▸ DATA FOR THIS EXERCISE
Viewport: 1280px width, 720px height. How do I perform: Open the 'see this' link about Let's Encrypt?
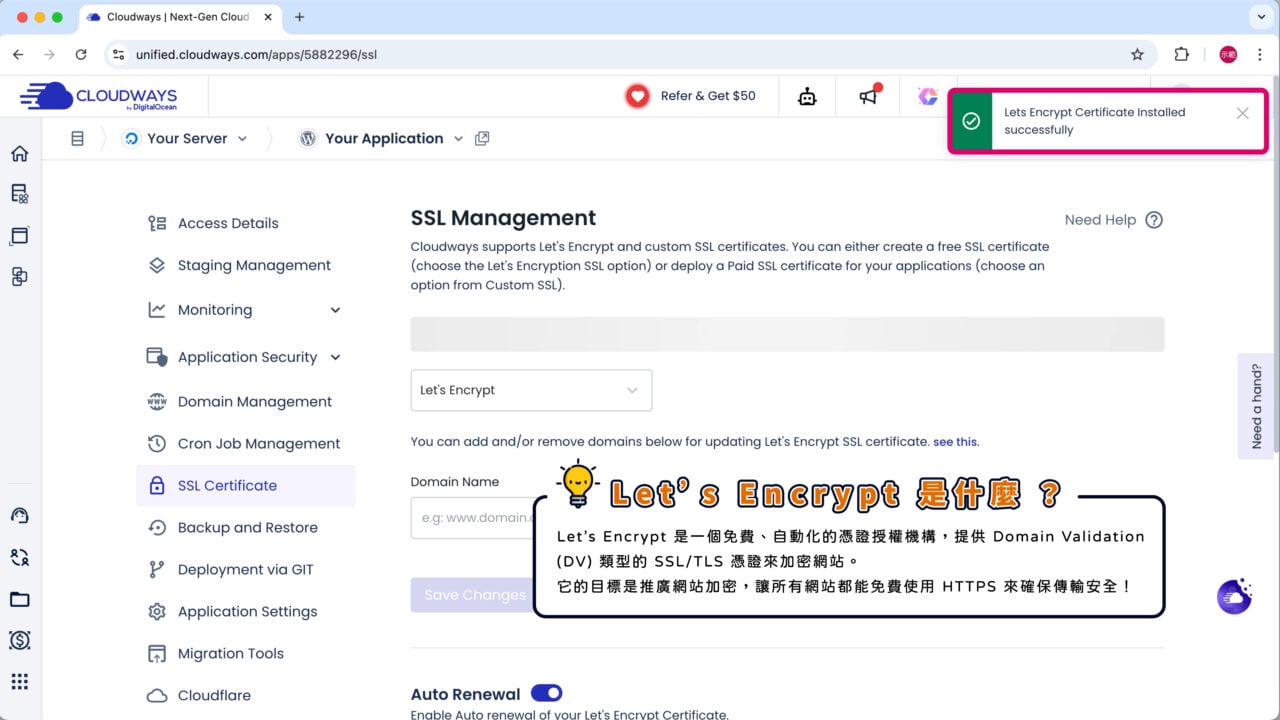click(x=955, y=441)

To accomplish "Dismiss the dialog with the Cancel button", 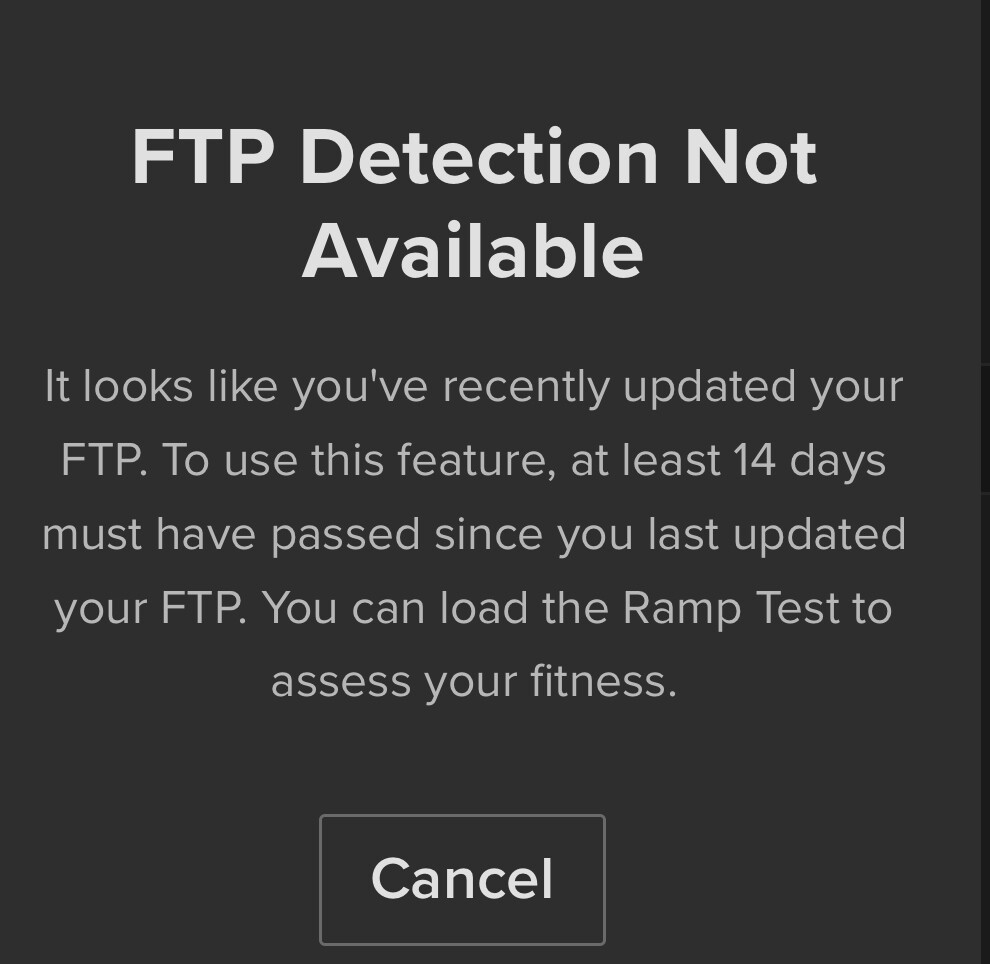I will (462, 879).

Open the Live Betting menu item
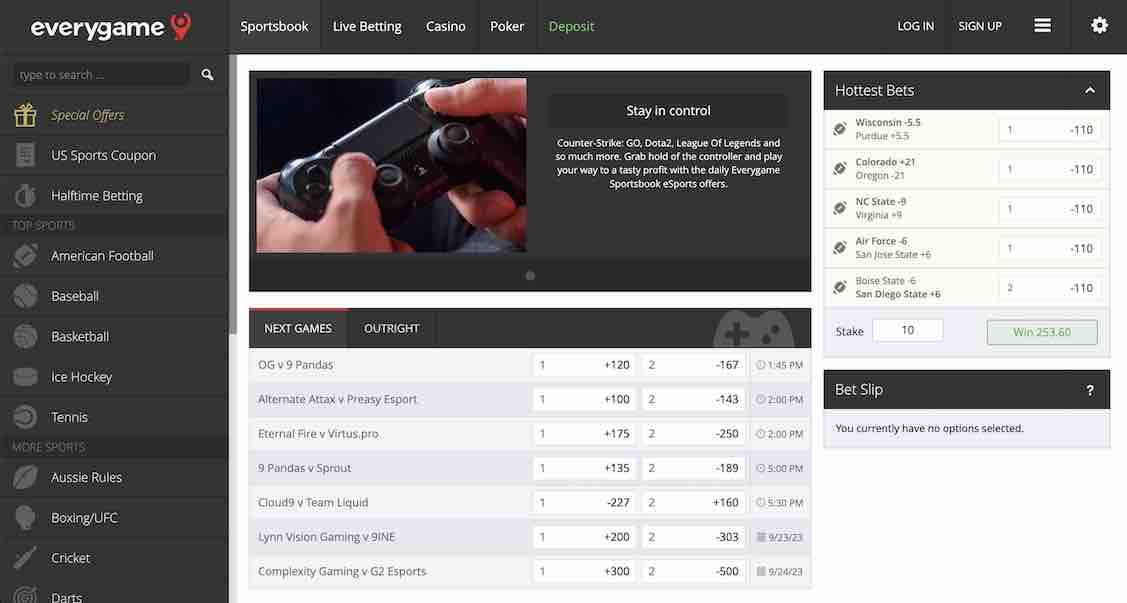tap(367, 26)
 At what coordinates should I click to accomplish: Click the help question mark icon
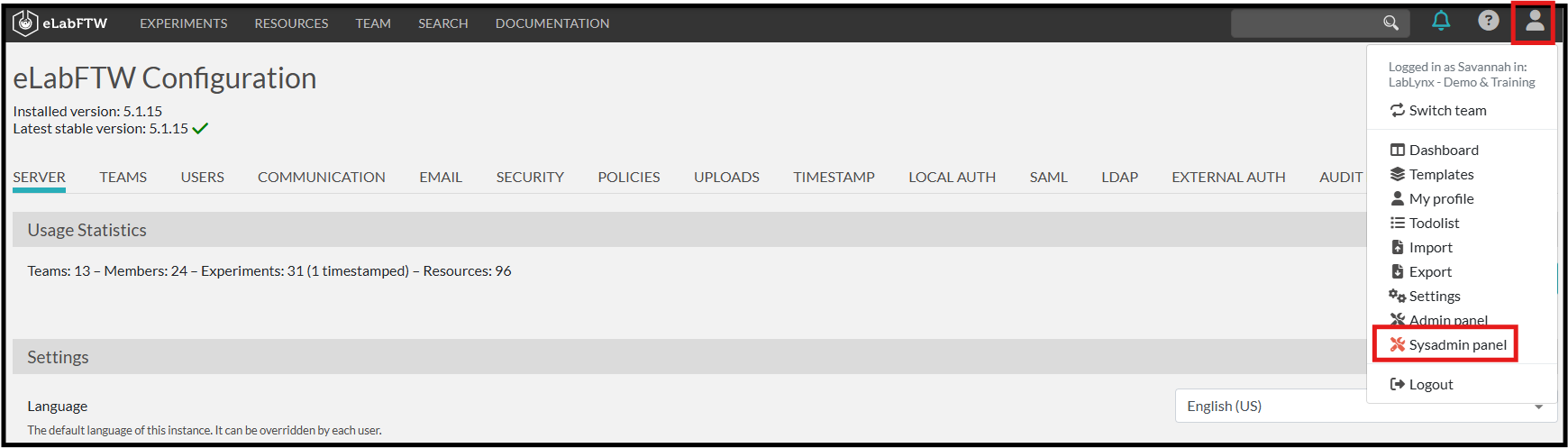pyautogui.click(x=1489, y=21)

▸ AIM OF THE TASK
Everything from the line that contains "Open the Live Betting menu item" to the final line of the data is to be duplicated exactly, both ends included, except the pictures.

▸ EXERCISE SOLUTION
Open the Live Betting menu item
tap(367, 26)
 At what coordinates should I click to accomplish: Click the help question mark icon
pyautogui.click(x=1489, y=21)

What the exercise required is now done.